◆ Aufgaben und Übungen
a – Prüfe anhand des Forenthreads zum Walchsee, ob die folgenden Aussagen zutreffen: (i) Köfi83 will im Juni 2015 am Walchsee Raubfische fangen. (ii) Laut Andal herrscht im Juni am Walchsee Nebensaison. (iii) Köfi83 plant, ohne Familie an den Walchsee zu fahren. Beantworte jede mit Ja oder Nein und zitiere die entscheidenden Worte des Textes wörtlich.
b – Gib aus dem Forenthread zum Walchsee den Abschnitt wortgetreu aus, der mit den Worten um „Gibt es momentan“ einsetzt und mit „einen Tag mitnehmen?“ schließt.

◆ Angezeigter Text
Und ich behaupte(habe es leider nicht gesehen) das eine Gruppe Angler vor Ort, diesen "Unfall" verursacht haben, aber nicht Mann´s genug waren die Ente zu "drillen" und von der Montage zu befreien sondern nur die Schnur gekappt haben
um nicht weiter Aufzufallen :r:r .

Zusammengefasst waren es schöne 14 Tage aber wir sind auch froh wieder zu Hause zu sein.


----------



## Köfi83 (19. November 2014)

*AW: Walchsee Tirol / Urlaub und mehr .............*

Gibt es momentan aktuelle Infos zum Walchsee?

Wie laufen die Raubfische, auf was muss man achten bzw. was ist zu tun um im Juni 2015 Raubfische zu erwischen?

Vielleicht würde mich ja jemand der das Gewässer kennt mal einen Tag mitnehmen?

Köfi


----------



## Andal (19. November 2014)

*AW: Walchsee Tirol / Urlaub und mehr .............*



Köfi83 schrieb:


> auf was muss man achten bzw. was ist zu tun um im *Juni*2015 Raubfische zu erwischen?



Aufpassen, dass dich die Ausflügler und Urlauber nicht mit den Elektrobooten über den Haufen fahren. Und an den zugänglichen Ufern werden sie dir vermutlich in der Hosentasche stehen. Da ist Hauptsaison und vermutlich ist es um den Kölner Dom herum ruhiger, als an dem See.


----------



## Köfi83 (19. November 2014)

*AW: Walchsee Tirol / Urlaub und mehr .............*

Echt so schlimm dort.
Dann werde ich erstmal beobachten und es eventuell sein lassen. Bin ja mit der Familie dort und würde wenn nur einen Tag angeln wollen.


----------

◆ Bereitgestellte Daten
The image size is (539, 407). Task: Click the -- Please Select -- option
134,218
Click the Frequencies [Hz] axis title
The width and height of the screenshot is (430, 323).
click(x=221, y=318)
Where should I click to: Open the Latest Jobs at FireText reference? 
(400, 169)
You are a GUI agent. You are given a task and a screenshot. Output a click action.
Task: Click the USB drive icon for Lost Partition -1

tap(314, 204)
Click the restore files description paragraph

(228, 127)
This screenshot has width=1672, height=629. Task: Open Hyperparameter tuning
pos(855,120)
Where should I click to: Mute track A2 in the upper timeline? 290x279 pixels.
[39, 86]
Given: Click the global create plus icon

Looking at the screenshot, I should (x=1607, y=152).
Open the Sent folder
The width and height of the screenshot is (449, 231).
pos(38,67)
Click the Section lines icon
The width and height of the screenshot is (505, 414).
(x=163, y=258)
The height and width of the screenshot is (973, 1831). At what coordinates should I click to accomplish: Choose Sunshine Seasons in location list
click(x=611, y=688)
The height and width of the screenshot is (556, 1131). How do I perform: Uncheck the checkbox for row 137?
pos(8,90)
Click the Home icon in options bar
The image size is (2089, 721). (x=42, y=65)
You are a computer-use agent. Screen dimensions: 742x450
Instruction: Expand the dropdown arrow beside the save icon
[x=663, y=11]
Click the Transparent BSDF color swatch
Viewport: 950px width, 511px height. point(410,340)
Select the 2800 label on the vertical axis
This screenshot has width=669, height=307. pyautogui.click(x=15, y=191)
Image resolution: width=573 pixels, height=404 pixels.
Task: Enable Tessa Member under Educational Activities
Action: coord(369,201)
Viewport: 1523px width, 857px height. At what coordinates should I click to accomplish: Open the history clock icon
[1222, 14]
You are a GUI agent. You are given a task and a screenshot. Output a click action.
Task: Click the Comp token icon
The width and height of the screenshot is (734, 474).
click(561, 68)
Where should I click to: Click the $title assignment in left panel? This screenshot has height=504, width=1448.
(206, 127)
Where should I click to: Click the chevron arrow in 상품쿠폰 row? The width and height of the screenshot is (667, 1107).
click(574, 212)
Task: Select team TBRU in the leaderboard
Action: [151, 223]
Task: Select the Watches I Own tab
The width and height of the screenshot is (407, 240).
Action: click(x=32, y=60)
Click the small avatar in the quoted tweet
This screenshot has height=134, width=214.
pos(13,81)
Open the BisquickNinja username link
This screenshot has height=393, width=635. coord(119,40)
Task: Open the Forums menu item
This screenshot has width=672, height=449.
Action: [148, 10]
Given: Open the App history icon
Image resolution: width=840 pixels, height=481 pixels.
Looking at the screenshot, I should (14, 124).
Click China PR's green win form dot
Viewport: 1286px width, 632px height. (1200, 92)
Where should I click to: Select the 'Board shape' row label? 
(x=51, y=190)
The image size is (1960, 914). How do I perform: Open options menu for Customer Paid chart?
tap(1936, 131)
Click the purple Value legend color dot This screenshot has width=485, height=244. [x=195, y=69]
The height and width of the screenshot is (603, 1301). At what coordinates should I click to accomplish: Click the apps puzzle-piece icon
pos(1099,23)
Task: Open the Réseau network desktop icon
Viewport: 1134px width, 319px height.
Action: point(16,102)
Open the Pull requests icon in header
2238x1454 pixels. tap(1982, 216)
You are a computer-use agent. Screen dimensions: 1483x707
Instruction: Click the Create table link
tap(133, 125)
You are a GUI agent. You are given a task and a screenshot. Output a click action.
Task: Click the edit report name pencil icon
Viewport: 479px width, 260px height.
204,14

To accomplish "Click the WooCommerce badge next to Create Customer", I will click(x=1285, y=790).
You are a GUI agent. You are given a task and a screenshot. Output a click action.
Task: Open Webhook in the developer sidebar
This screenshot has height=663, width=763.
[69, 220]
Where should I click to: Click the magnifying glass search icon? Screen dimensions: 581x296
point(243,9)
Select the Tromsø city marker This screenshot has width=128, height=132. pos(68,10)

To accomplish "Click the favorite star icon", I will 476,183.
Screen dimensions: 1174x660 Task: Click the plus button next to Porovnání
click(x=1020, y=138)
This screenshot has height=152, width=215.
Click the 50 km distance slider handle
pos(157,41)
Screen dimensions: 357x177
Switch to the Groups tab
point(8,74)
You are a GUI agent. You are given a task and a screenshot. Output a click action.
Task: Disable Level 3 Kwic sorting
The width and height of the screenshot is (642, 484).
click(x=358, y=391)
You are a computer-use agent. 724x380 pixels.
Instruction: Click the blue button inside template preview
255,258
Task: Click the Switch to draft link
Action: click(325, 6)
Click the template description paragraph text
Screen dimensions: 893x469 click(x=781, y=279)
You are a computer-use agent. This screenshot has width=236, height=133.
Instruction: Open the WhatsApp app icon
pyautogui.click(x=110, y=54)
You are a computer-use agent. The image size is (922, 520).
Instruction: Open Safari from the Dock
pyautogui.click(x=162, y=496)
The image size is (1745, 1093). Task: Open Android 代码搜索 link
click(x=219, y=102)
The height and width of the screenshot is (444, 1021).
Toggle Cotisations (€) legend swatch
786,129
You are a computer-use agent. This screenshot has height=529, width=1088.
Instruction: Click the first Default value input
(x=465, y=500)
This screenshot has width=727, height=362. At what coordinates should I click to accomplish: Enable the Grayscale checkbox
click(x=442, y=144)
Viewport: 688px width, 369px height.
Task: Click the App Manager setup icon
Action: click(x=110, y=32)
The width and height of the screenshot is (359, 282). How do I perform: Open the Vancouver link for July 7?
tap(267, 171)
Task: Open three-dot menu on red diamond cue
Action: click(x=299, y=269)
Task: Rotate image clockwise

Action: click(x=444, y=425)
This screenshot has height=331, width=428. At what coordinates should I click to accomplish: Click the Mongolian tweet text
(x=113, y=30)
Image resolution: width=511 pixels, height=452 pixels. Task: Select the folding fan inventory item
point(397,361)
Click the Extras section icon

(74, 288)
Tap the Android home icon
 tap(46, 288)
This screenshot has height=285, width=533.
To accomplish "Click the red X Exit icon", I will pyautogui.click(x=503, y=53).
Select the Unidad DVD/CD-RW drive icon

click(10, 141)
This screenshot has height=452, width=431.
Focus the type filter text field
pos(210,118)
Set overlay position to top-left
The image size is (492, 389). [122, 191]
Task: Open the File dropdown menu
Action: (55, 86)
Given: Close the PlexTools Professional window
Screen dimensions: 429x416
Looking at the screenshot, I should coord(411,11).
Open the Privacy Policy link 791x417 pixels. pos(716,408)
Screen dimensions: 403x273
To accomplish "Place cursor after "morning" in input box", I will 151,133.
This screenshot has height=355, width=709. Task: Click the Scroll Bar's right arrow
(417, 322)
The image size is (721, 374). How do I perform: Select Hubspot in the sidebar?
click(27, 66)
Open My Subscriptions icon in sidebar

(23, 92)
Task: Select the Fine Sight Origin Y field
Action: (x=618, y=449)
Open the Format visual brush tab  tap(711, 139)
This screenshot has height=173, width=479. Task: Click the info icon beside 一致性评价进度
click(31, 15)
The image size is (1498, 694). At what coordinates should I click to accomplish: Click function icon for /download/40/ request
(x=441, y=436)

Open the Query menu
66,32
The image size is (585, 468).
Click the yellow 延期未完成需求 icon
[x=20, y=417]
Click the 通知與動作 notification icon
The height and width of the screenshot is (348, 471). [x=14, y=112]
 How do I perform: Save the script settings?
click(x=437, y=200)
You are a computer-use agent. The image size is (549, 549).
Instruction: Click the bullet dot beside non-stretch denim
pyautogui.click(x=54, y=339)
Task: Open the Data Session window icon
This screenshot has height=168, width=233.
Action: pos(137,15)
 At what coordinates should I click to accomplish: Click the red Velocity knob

◆ Gelöste Aufgaben
a –
(i) Ja: „was ist zu tun um im Juni 2015 Raubfische zu erwischen?“
(ii) Nein: „Da ist Hauptsaison“
(iii) Nein: „Bin ja mit der Familie dort“

b –
Gibt es momentan aktuelle Infos zum Walchsee?

Wie laufen die Raubfische, auf was muss man achten bzw. was ist zu tun um im Juni 2015 Raubfische zu erwischen?

Vielleicht würde mich ja jemand der das Gewässer kennt mal einen Tag mitnehmen?